▶ [原文段落]:
+--

1960年我住在维也纳医院里,他也生病住到这所医院,他的妻子安妮玛丽·薛定谔每天来看我。在我回英国以前我在帕斯特盖斯他们的寓所拜访他们。这是我最后一次看他。

我们的关系是有点风波的。知道他的人对这一点决不会感到惊异。我们在许多事情上分歧很大。起初我认为由于他敬重玻尔茨曼,他不会坚持实证主义认识论是理所当然的,但是当我有一天(约在1954或1955年)批评了现在常常称为“中立一元论”的马赫观点时,我们爆发了最剧烈的冲突——即使我们两人都同意:与马赫的意图相反,这种学说是唯心主义的一种形式。

薛定谔从叔本华那里吸取他的唯心主义。但我曾期望他看到这种哲学的弱点,玻尔茨曼对这种哲学说过一些刺耳的话,并且例如丘吉尔,他从未以哲学家自居也曾提出一些卓越的论据反对这种哲学。当薛定谔表示了像“我们的所有知识……完全依靠直接的感知”这样一些感觉论和实证主义的意见时我尤为惊异。

我们另一次剧烈冲突同我的论文《时间之矢》有关,在该文中我断言不可逆的物理过程的存在,不管是否有熵的增加同这些过程联系在一起。典型的例子是正在扩展的球形光波,或把粒子送至无限(牛顿空间)的一个过程(如一次向心聚爆)。反之——相干的球形光波从无限空间收缩回来(或来自无限空间的一次向心聚爆)则不可能发生——不是因为光传播或运动的普遍规律排除了这种事情,而是因为实现这些初始条件在物理上是不可能的。

薛定谔写了一些有意义的论文来试图挽救玻尔茨曼理论,根据这个理论,熵增加的方向完全决定了时间的方向(或“界定”这个方向——但是让我们忘记这一点)。他认为如果有一种例如我曾提出过的方法,通过这个方法我们可以不依靠熵的增加来决定时间之矢,这个理论就会垮台。

+--

▶ [任务单 1]:
列出这段回忆中出现的全部地名。
▶ [任务单 2]:
照录这段回忆中的一段文字，自含有“我们的关系是有点风波的。知道”的词句起，至“种学说是唯心主义的一种形式。”止。

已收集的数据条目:
+--

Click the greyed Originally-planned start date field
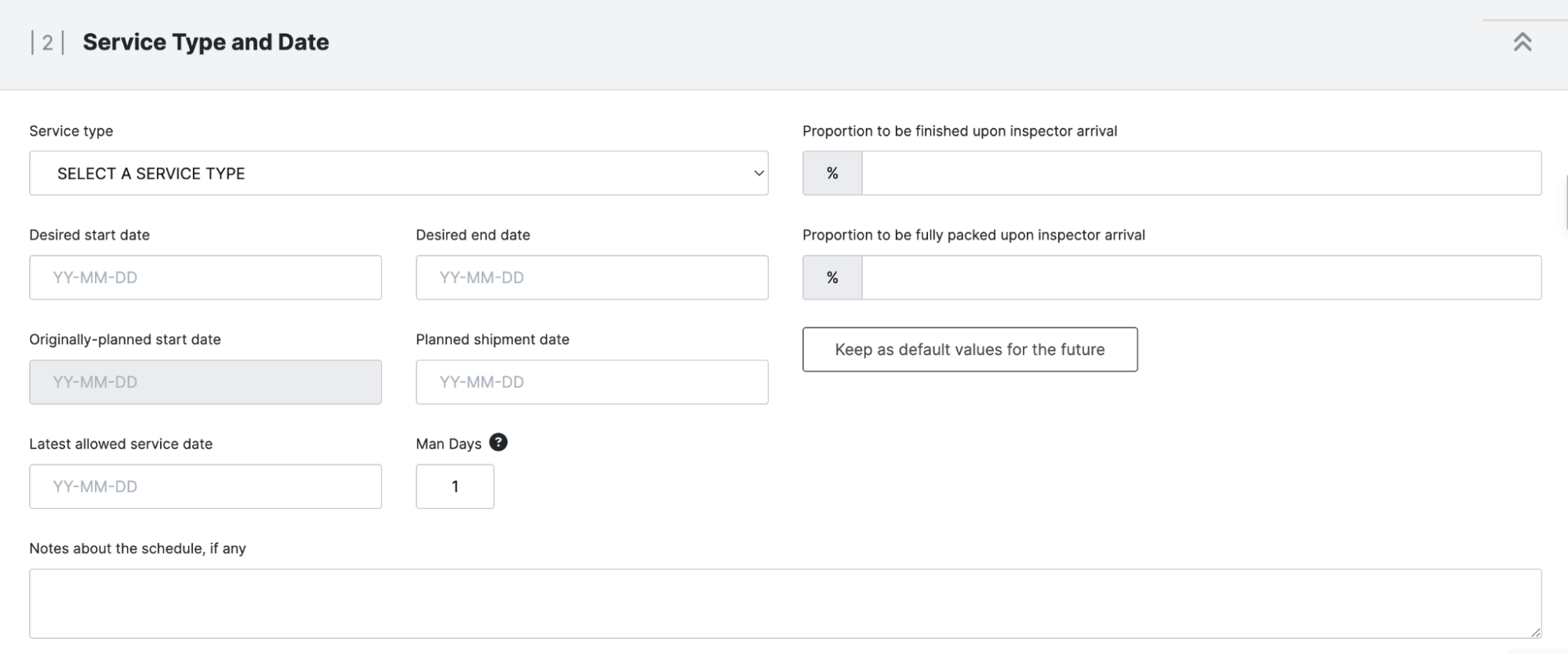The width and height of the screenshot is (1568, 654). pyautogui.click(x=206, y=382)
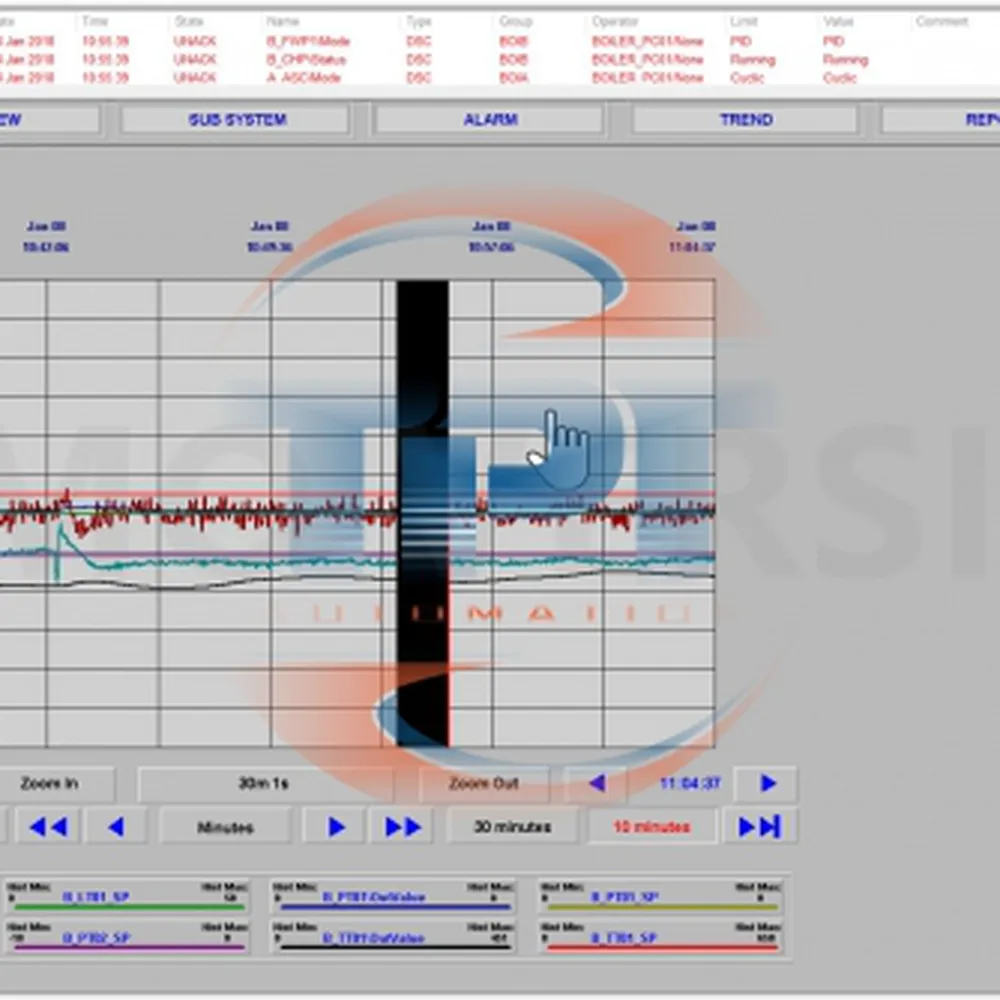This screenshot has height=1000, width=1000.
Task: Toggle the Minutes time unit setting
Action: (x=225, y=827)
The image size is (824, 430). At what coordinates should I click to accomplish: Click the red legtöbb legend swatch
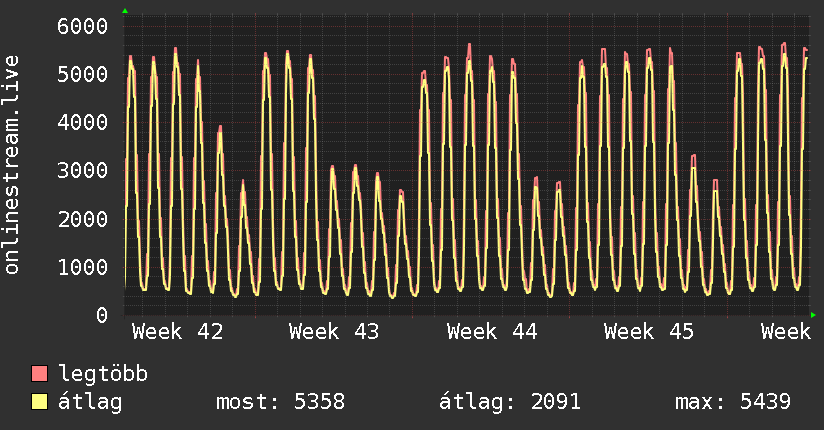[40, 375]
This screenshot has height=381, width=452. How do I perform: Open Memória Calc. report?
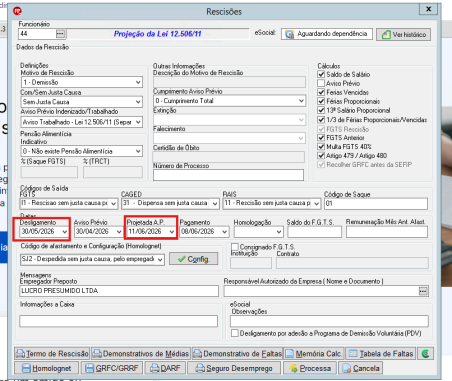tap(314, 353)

+--

▶ [任务结果 1]:
维也纳、英国、帕斯特盖斯

▶ [任务结果 2]:
我们的关系是有点风波的。知道他的人对这一点决不会感到惊异。我们在许多事情上分歧很大。起初我认为由于他敬重玻尔茨曼,他不会坚持实证主义认识论是理所当然的,但是当我有一天(约在1954或1955年)批评了现在常常称为“中立一元论”的马赫观点时,我们爆发了最剧烈的冲突——即使我们两人都同意:与马赫的意图相反,这种学说是唯心主义的一种形式。